## Required action
Once you reach the line with "Click the batch start date 25th Feb 2018", transcribe it and every line after it to the end of the records, exactly, but not the pictures.

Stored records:
○ ○ ○ ○
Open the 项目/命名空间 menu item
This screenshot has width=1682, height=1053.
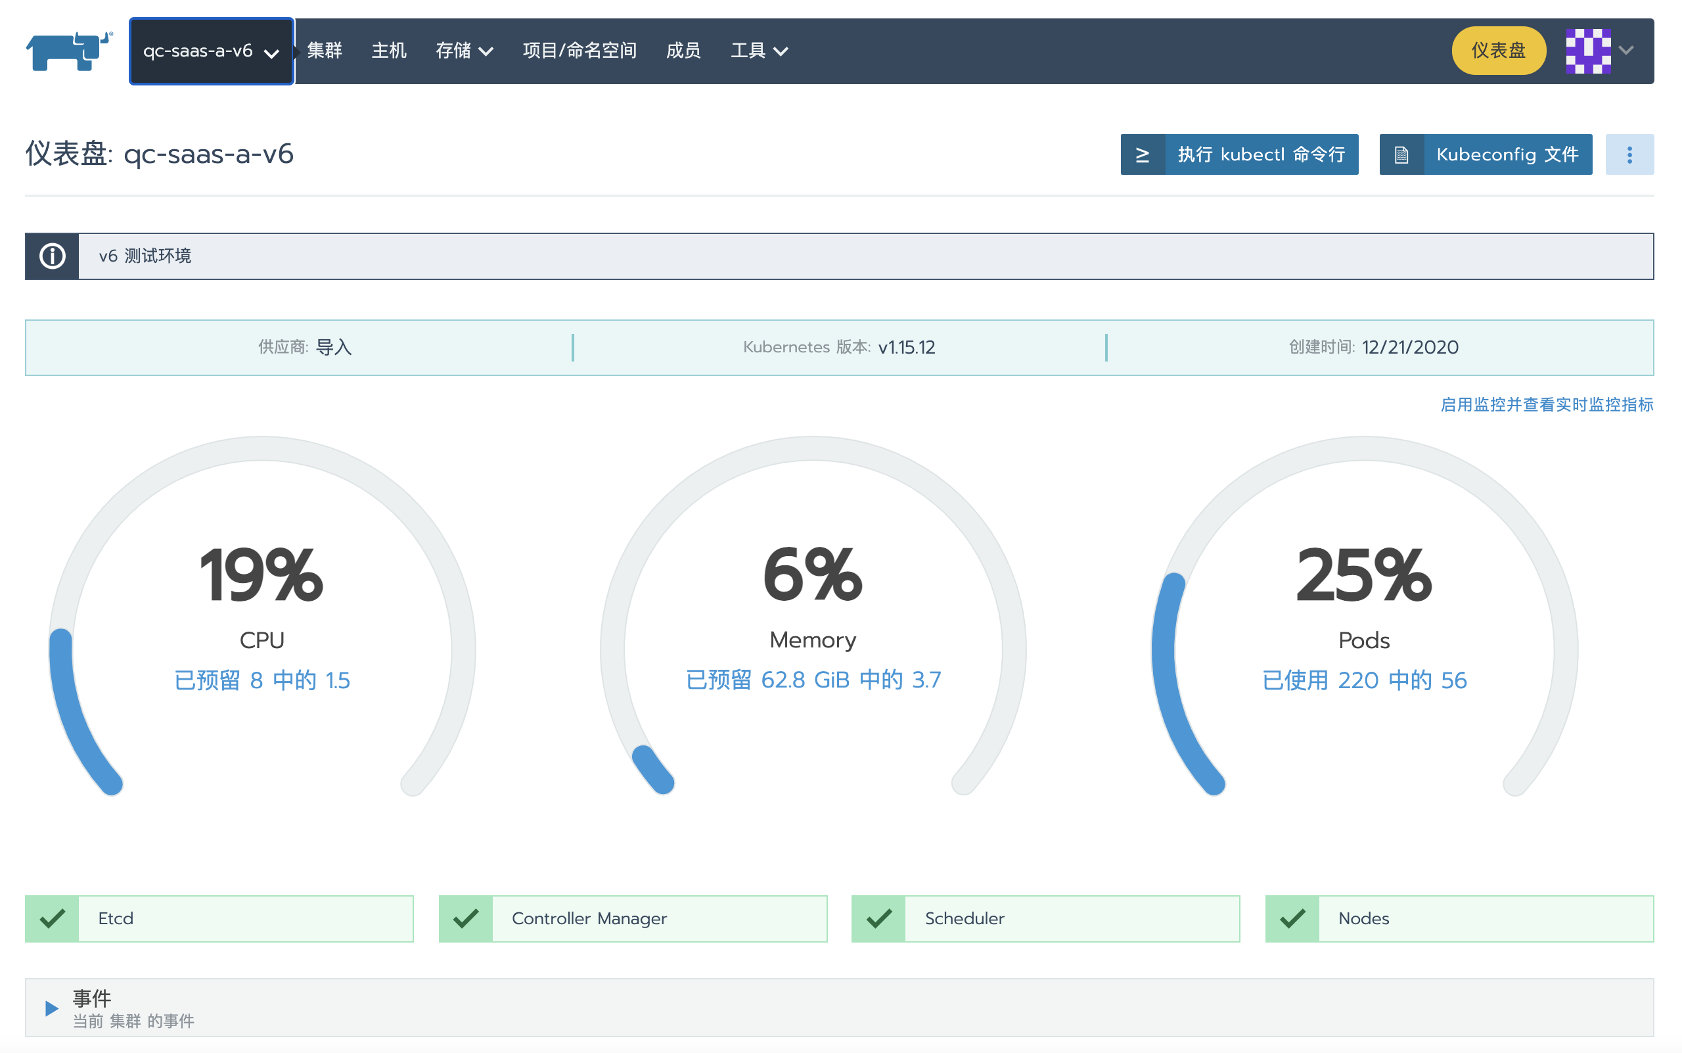coord(579,51)
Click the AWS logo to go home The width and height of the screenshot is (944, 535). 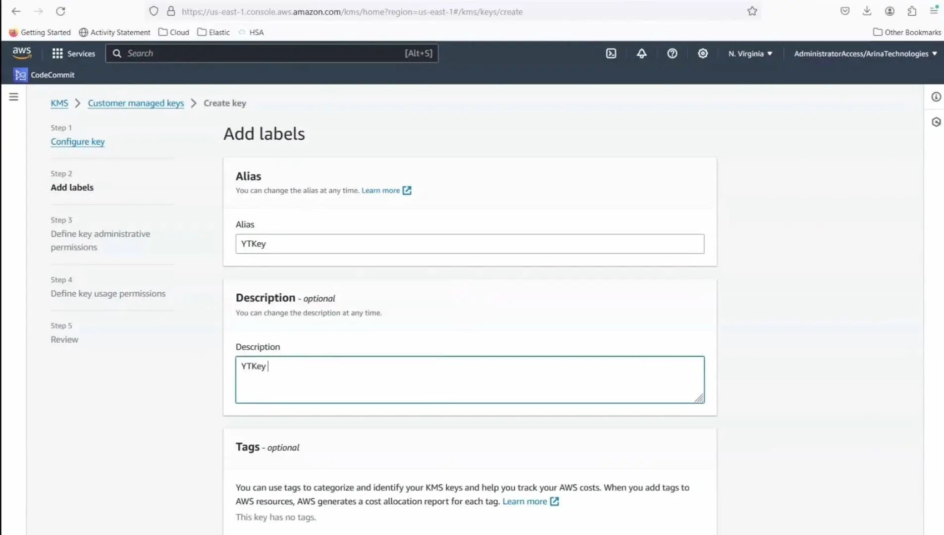22,53
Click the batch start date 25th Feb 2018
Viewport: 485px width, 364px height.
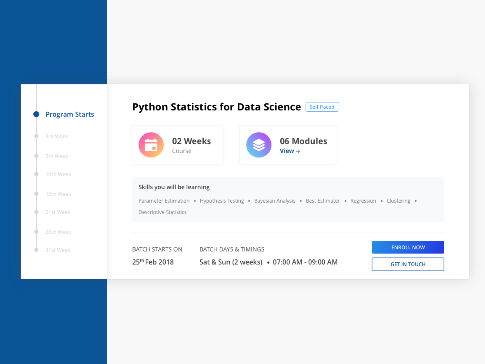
○ ○ ○ ○
## Response box
Click the batch start date 25th Feb 2018
Viewport: 485px width, 364px height.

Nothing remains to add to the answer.